Merhaba Sevgili Relater,
Nasılsın? Bugün sana bir psikolog olarak değil, ülkede olup bitenleri yakından takip eden biri olarak yazmak istiyorum.
Son dört haftadır gerek sokakta gerek sosyal medyada elimden geldiğince ses çıkarmaya, tüketim miktarımı azaltmaya, tercih ettiğim markaları özenle seçmeye, yani değişime katkıda bulunmaya çalışıyorum.
Tahmin edersin ki telefondan sürekli gündemi takip ediyorum ve açıkçası bu sebeple her günüm biraz bulanık geçiyor. Bazen sadece öfkeli olduğumu hissediyorum ama bunun dışında nasılım, neye ihtiyacım var — fark etmekte zorlanıyorum.
Belki bu satırları okurken sen de benzer bir yerden geçiyorsundur.
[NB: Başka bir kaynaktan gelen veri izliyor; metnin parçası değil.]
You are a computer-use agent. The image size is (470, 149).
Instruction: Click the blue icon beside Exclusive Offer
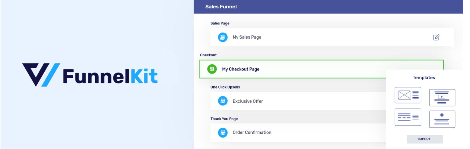point(223,101)
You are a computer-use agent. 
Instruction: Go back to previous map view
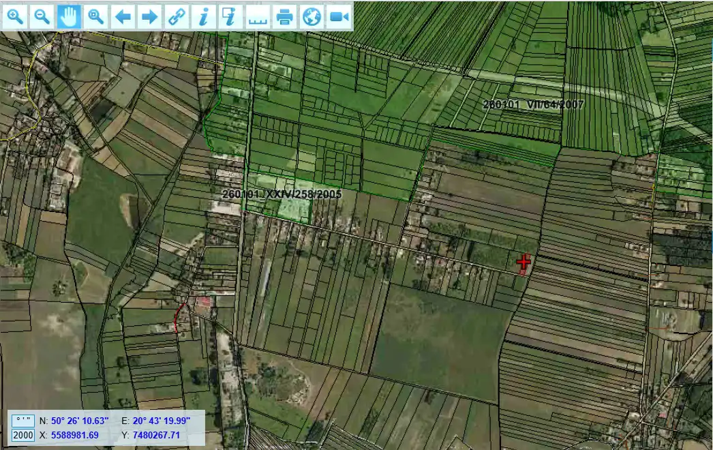point(123,16)
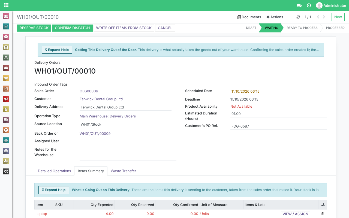Click the Scheduled Date field
The width and height of the screenshot is (349, 218).
tap(279, 91)
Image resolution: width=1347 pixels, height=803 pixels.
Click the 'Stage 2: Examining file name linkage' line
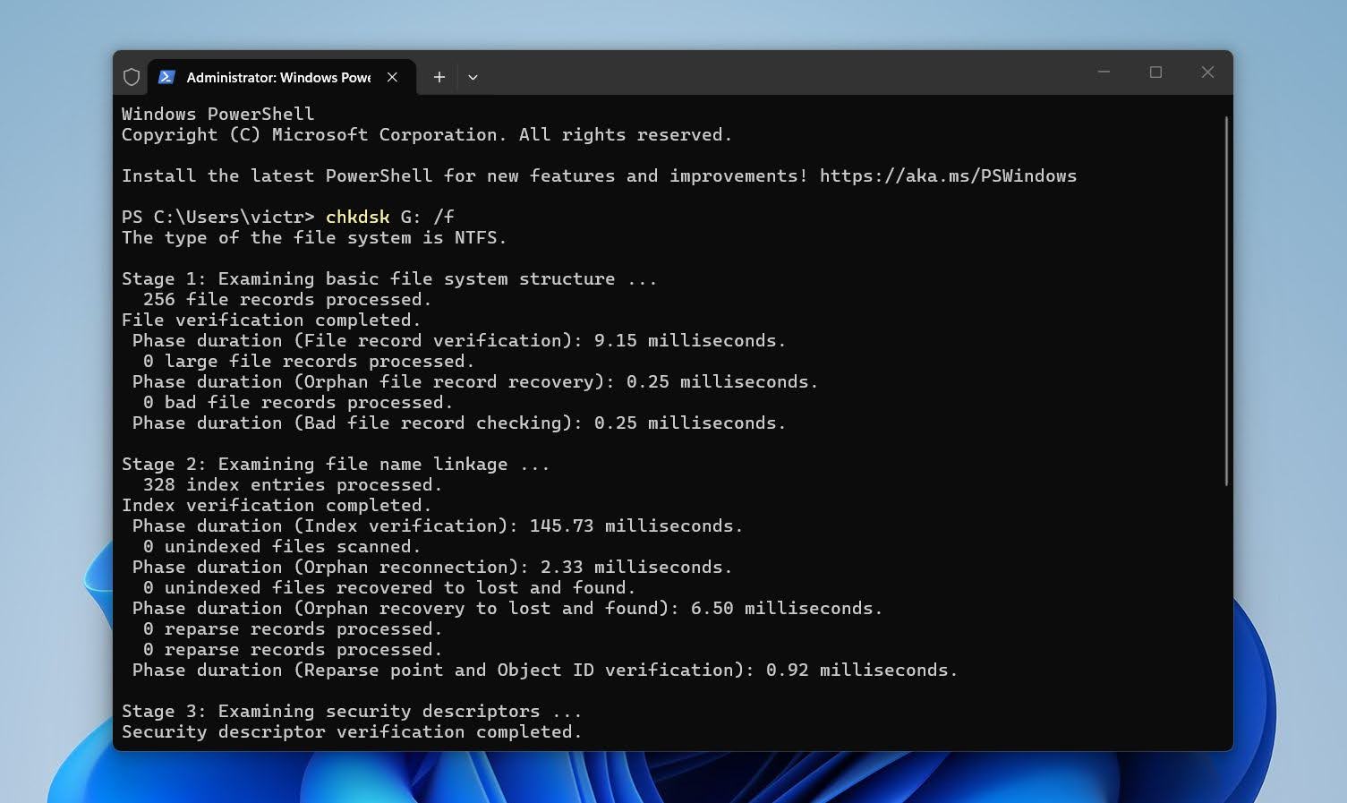click(336, 464)
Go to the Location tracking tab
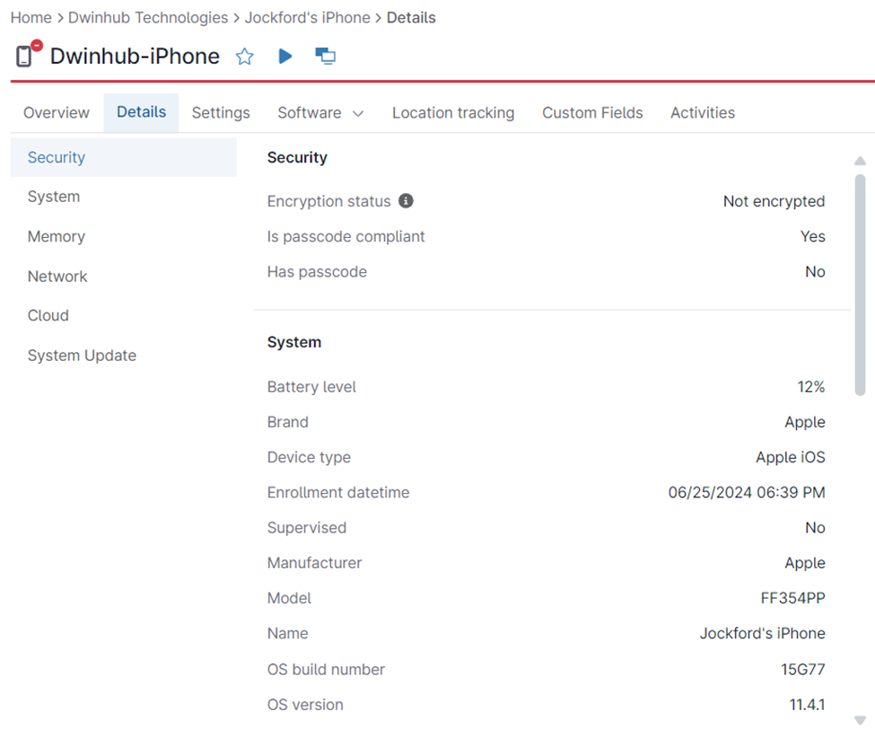The height and width of the screenshot is (729, 875). [x=453, y=113]
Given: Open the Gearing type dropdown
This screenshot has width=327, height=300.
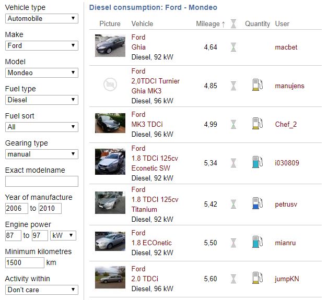Looking at the screenshot, I should coord(42,154).

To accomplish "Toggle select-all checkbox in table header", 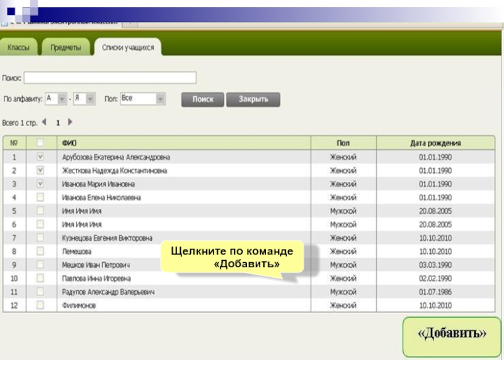I will click(x=40, y=143).
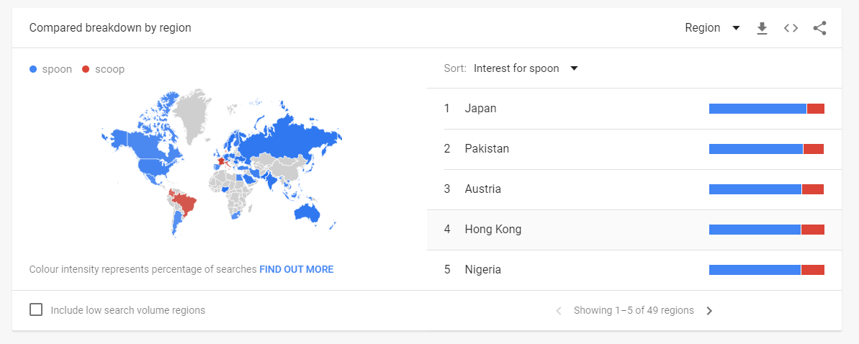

Bu yüzden bu süreçte bana iyi gelen ve gelmeyen bazı şeyleri seninle paylaşmak istiyorum.
Öncelikle, bu yola umutla bakan ve neden bu yolda olduğumuzu hatırlatan insanlarla bir araya gelmek bana iyi geliyor. Sosyal medyada da sesini benzer şekilde kullanan hesapları takip ediyorum. Yalnız olmadığımı hatırlamak beni güçlendiriyor.
Bununla birlikte, her şey yolundaymış gibi davranan hesapları, gördüğümde umudumu azalttıkları için engelliyorum. Birlik ve dayanışmaya en çok ihtiyaç duyduğumuz bu zamanda sessiz kalanları görmek güvenimi kırıyor. Umudum azalıp güvenim kırıldığında ben de elimden gelenin en iyisini yaparak öfkemi aksiyona dökmekte zorlanabiliyorum. E böyle bir zamanda da bunun olmasını istemem.
Öte yandan, güvenilir kaynaklardan bilgi almaya ve doğruladığım bilgileri paylaşmaya dikkat ediyorum. Böylece her çıkan sesle kafa karışıklığı yaşayıp yorulmaktansa enerjimi koruyarak hareket edebiliyorum. Etrafımdaki insanları da hem yanlış bilgiden korumuş hem de çevremizde olup bitenler hakkında bilgilendirmiş oluyorum. Kaç takipçim olduğu hiç önemli değil, önemli olan dünya üzerinde büyük ya da küçük bir etkim olabileceğini bilmek!
Öfkemi aksiyona dökmekte zorlandığım anlarda ise kendime iki şeyi hatırlatıyorum:
Bu ülkede uzun vadede görmek istediğim olumlu değişimleri (sürdürmesi yer yer zor olsa da), anlık kolaylıklara tercih edebilirim. Bu iradeye sahibim. Daha özgür ve adil yarınların umuduyla adım attığımı bildiğimde bu yolda devam etmek kolaylaşıyor.
Sırf düşüncesini dile getirdiği için tutuklanan, sokağa çıktığı için darp edilen ve gözaltında tacize uğrayan insanları unutamıyorum. Onları düşündüğümde alışverişimi mücadeleye destek veren marketten yapmak için fazladan yürümek veya her hafta televizyondan takip ettiğim diziyi artık izlememek o kadar da zor gelmiyor.
Bu bir maraton. Bu nedenle, mücadeleyi sürdürülebilir ve istikrarlı kılmak önemli.
Gündelik seçimlerimizin meyvesini verdiği günleri görebilmek umuduyla…
Aydan
Normale dönemeyiz, çünkü eski normalimiz sorunun ta kendisiydi.